Yeni kurulması öngörülen bu Müsteşarlığın bir benzeri aynı isim altında Anayasa ya da uygun olarak Başbakan a bağlı olmak üzere 1994 yılında kurulmak istenmiş, ancak yapılan değerlendirmelerde sakıncalı olacağı saptandığı için gerçekleşmemiştir. Bilindiği gibi 1994 ve onu takip eden yıllar bölücü terör örgütü ile yapılan mücadelenin en yoğun ve yaygın olduğu bir dönemdi. O dönemde Anayasal düzen içerisinde kalınarak böyle bir Müsteşarlığa ihtiyaç duyulmadan terörle mücadele edilmiş ve bu mücadele 1999 yılında başarı ile sonuçlanmıştır.

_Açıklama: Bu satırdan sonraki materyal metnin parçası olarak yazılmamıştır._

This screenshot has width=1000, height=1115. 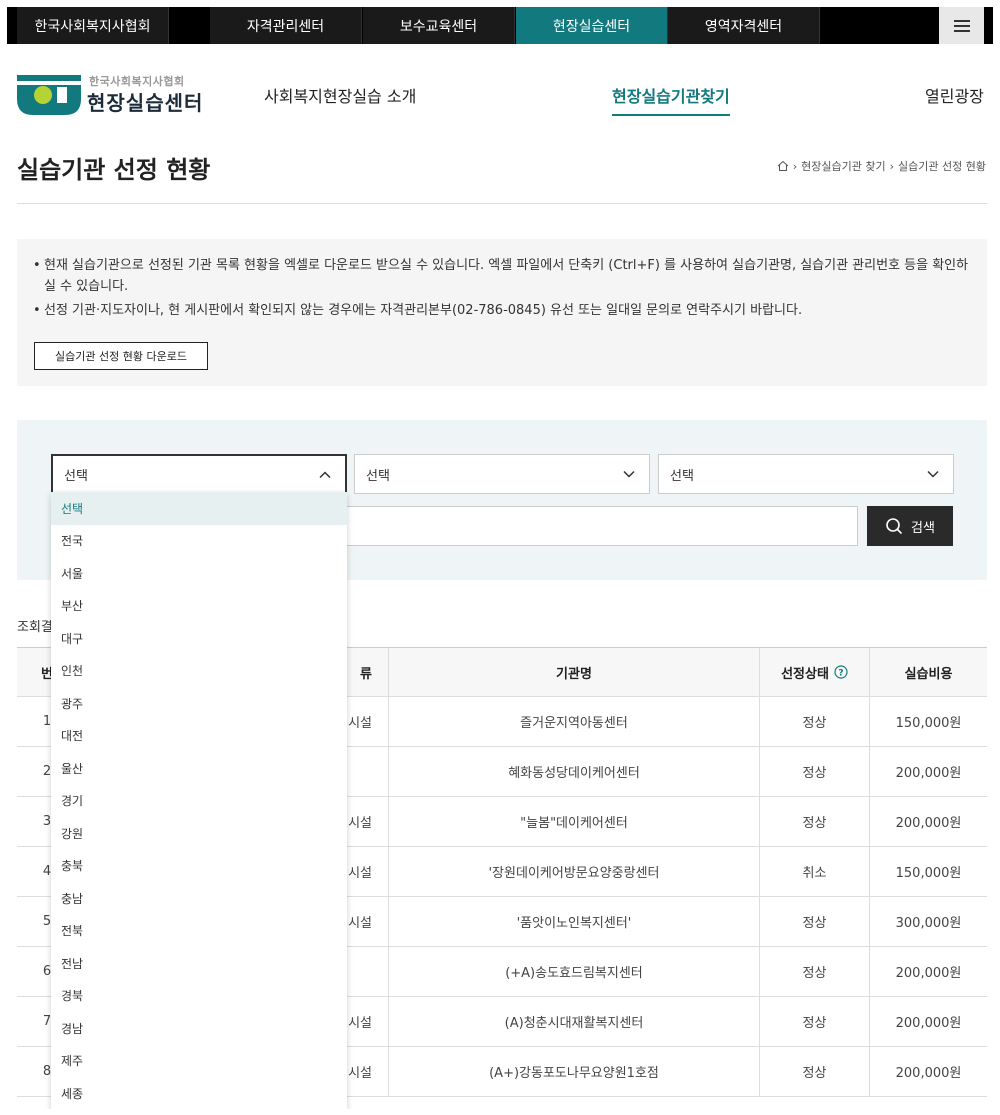 I want to click on category-select: 선택, so click(x=502, y=474).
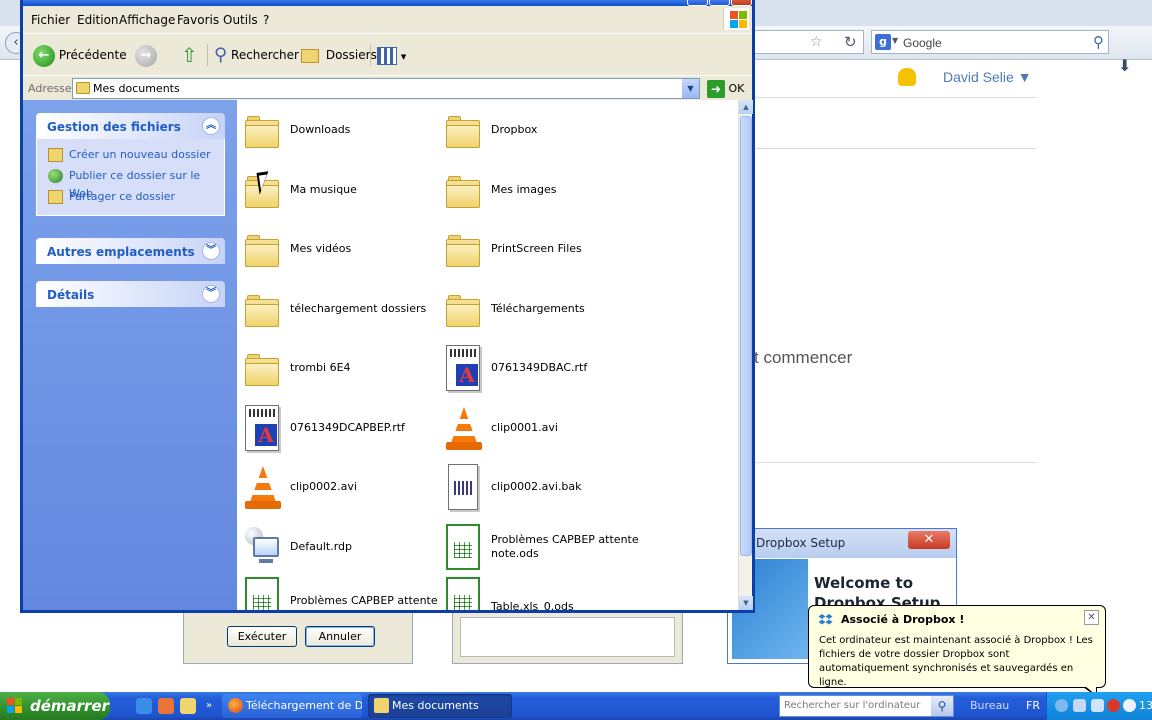 The width and height of the screenshot is (1152, 720). I want to click on file-tasks-header: Gestion des fichiers ︽, so click(130, 126).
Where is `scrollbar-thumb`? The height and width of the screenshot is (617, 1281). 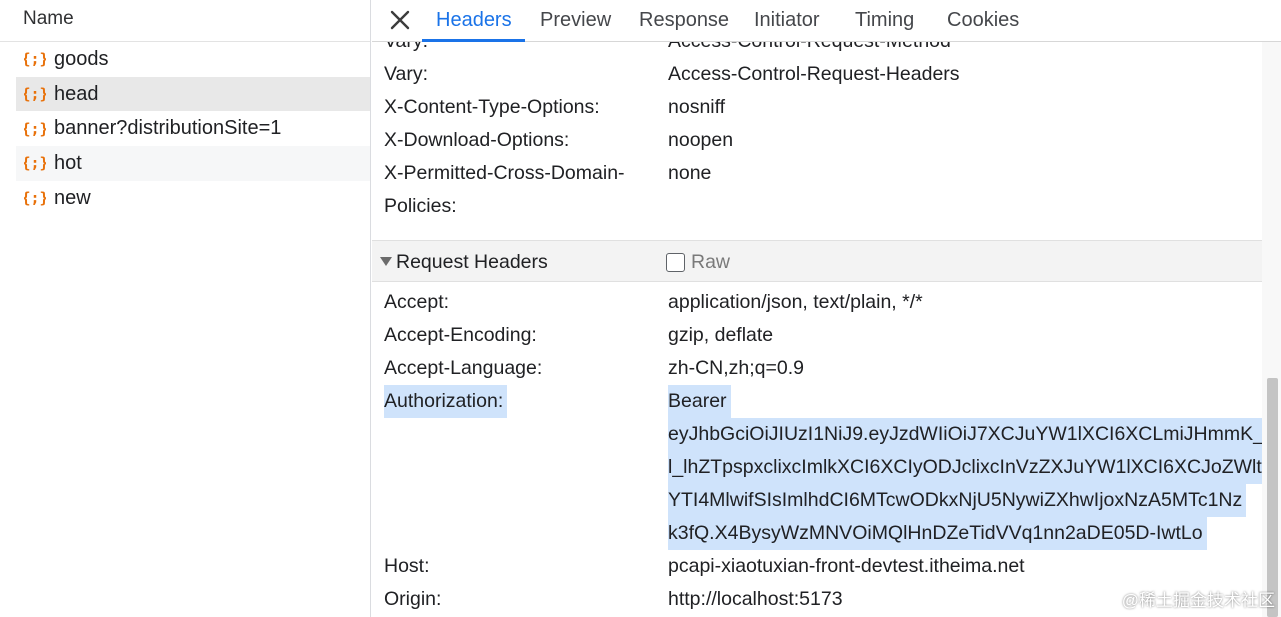 scrollbar-thumb is located at coordinates (1272, 498).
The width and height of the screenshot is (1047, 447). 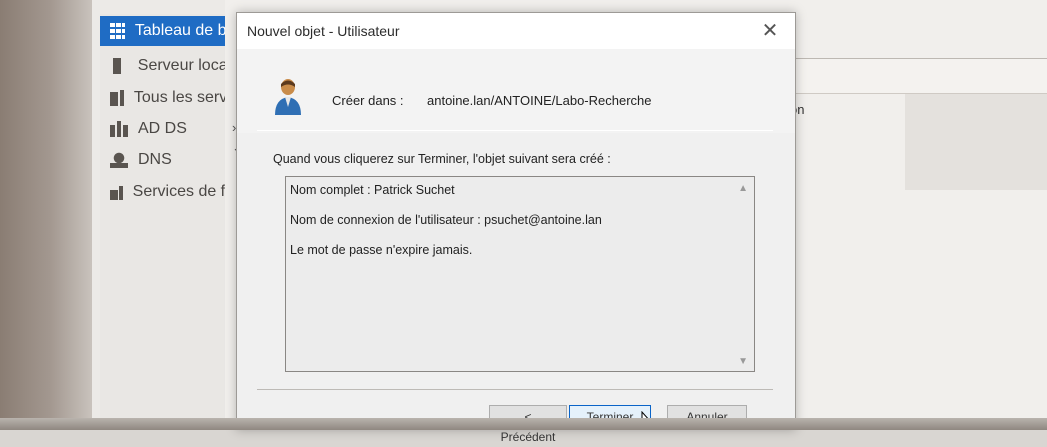 I want to click on header-divider, so click(x=515, y=130).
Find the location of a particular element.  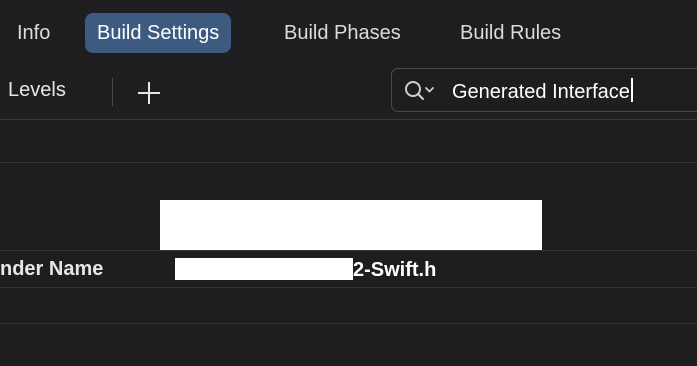

search-field: Generated Interface is located at coordinates (544, 90).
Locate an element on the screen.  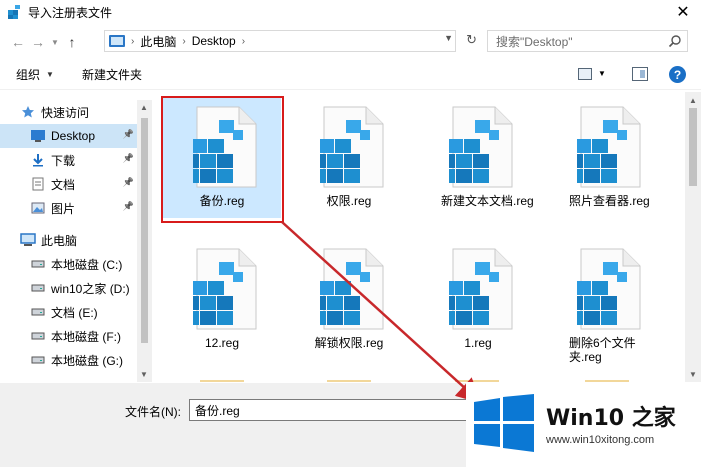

Bugün, o günlerin ağır şartları olmamasına rağmen terörle mücadele için olağanüstü, Anayasa dışı yetkilerle donatılan bir Bakan a bağlı yeni bir örgütlenmeye neden ihtiyaç duyulmaktadır? Bu konuda Hükümetçe kamuoyuna doyurucu açıklama yapılması gerekir. Bu girişimin nedeni acaba Genelkurmay Başkanlığı, Jandarma Genel Komutanlığı ve MİT Müsteşarlığı bilgi ve belgelerine İçişleri Bakanlığının sahip olma isteği midir? Buna da açıklık getirilmesi demokratik hukuk devleti olarak zorunluluktur.